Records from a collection
◆ ◆ ◆ ◆ ◆ ◆ ◆

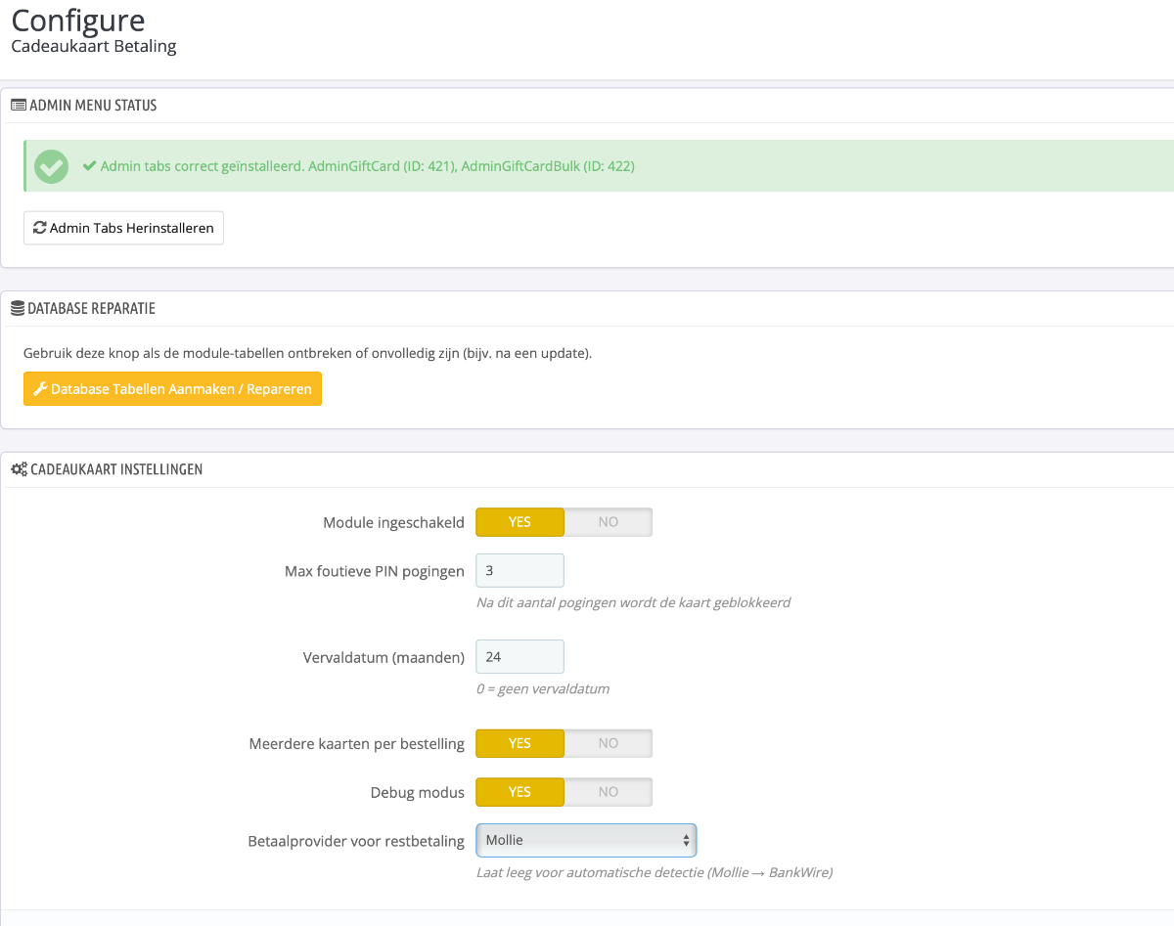Click the Cadeaukaart Instellingen panel heading
1174x926 pixels.
click(x=116, y=469)
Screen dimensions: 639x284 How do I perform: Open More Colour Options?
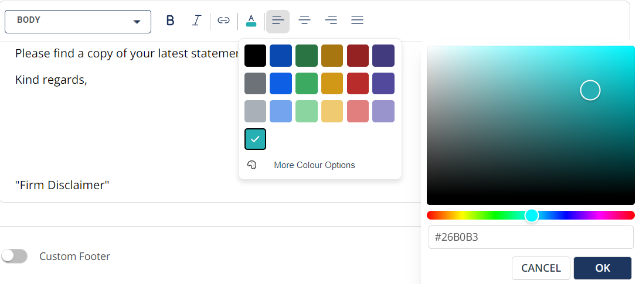click(314, 165)
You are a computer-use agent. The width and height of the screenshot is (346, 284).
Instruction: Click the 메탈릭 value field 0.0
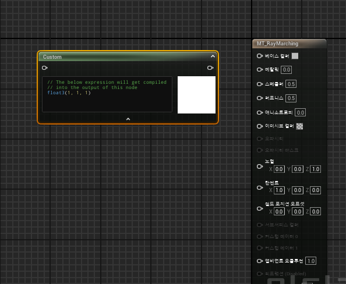coord(287,70)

◆ ◆ ◆ ◆ ◆ ◆ ◆

**EXERCISE BRIEF:**
Repeat exactly the line containing "You are a computer-use" and every line after it through the end of the records, and nothing else. Leave the pictures out.

**ANSWER TO THIS TASK:**
You are a computer-use agent. The width and height of the screenshot is (346, 284).
Instruction: Click the 메탈릭 value field 0.0
coord(287,70)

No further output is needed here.